Swarthy, heavily accented 23-year-old Frederic Bourdin looks nothing like Nicholas Barclay, who disappeared from a rural San Antonio-area community at age 13. But that didn’t stop the compulsive missing-child impersonator from adopting the teen’s identity in a case so strange, it has inspired countless news stories and even a previous film adaptation, “The Chameleon.” Whereas that pic (made last year by Jean-Paul Salome) approached the subject from the point of view of the family, whose tragedy was amplified by the discovery that this interloper was not their long-lost son, “The Imposter” focuses on Bourdin, making clear from the get-go that his ploy was a scam.
In taking this approach, director Bart Layton respects his audience’s intelligence, shaping the narrative like a classic thriller while leaving plenty of room for us to supply our own psychological detective work. How could the family ignore the obvious differences between Nicholas and his doppelganger? The standard story holds that they were so desperate to reunite with their son, they would have believed anything. But that doesn’t gel, as testimony from neighbors and fresh clues dug up by a private investigator suggest that Nicholas was often at odds with his family.
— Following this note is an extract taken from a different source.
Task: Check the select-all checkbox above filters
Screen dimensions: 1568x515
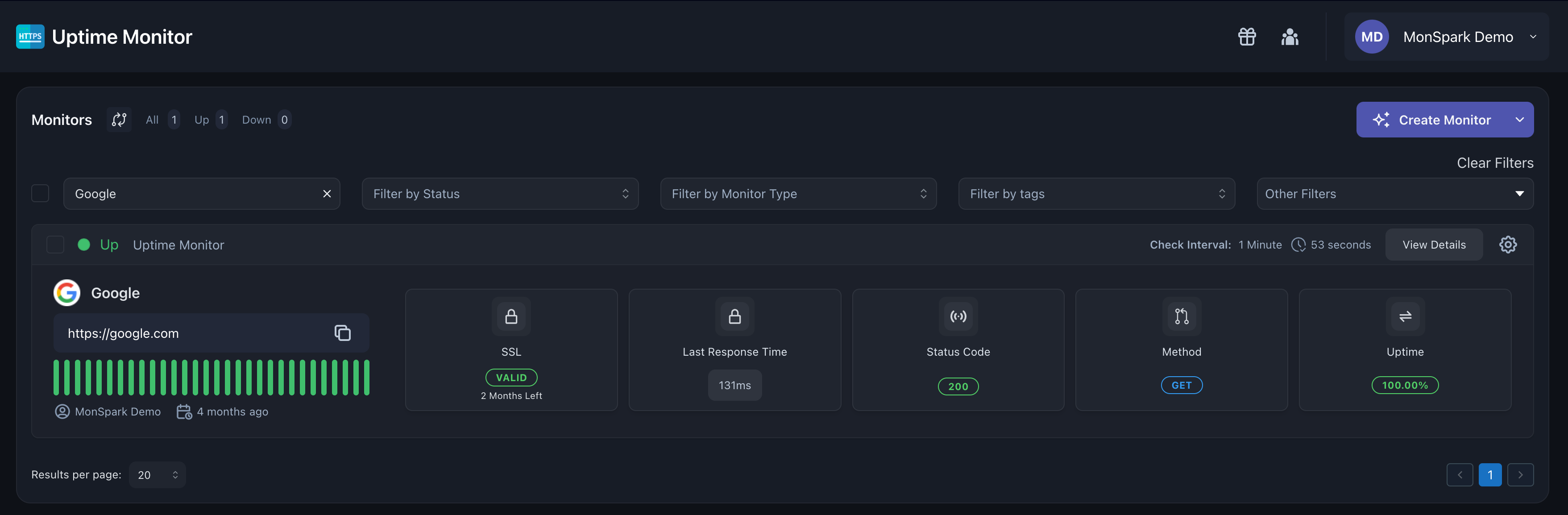Action: point(40,193)
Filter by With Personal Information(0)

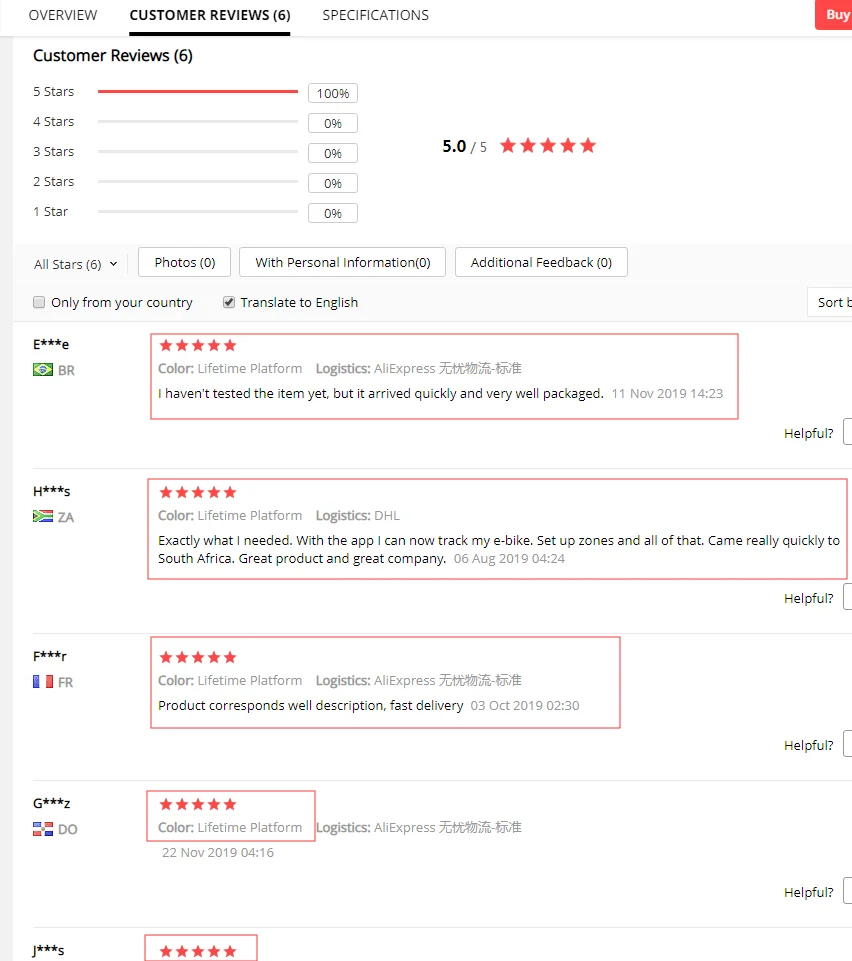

A long, seemingly candid interview with Bourdin serves as the pic’s backbone, feeding seamlessly into staged versions of the stories he relays. One moment, the wickedly smug imposter is describing his long-running tactic of passing himself off as an orphan in order to be placed in a children’s home, the next, a startlingly similar-looking actor is finishing his sentences within a reenactment scene. The effect is not only slick, but unsettling, drawing attention to the fact that the film, like the incidents it depicts, involves a certain bending of the truth.
With a magician’s skill, Layton introduces complications in the story where they will deliver maximum impact. The first twist comes as the opening title appears, following an early round of testimony from the key players (who include Nicholas’ mother and sister, later joined by a number of authorities and investigators): In Linares, Spain, police receive a call from a man claiming to have found a missing kid, only the caller is himself the “child” in question. This early feint preps us for the many unpredictable turns in the road ahead, which range from speculating what might happen should the real Nicholas return to the filmmaker actually participating in a hunt for the poor boy’s grave.
Launched at Sundance two years after “Catfish,” this unnerving portrait of identity manipulation proves rich enough to inspire a wide range of debates over the motives of the various characters involved. Though the prospect of familial affection, not fame, seems to have been the primary driver for his deception, given a sociopath of Bourdin’s caliber, the most gratifying form of reward is surely being made the star of such a film.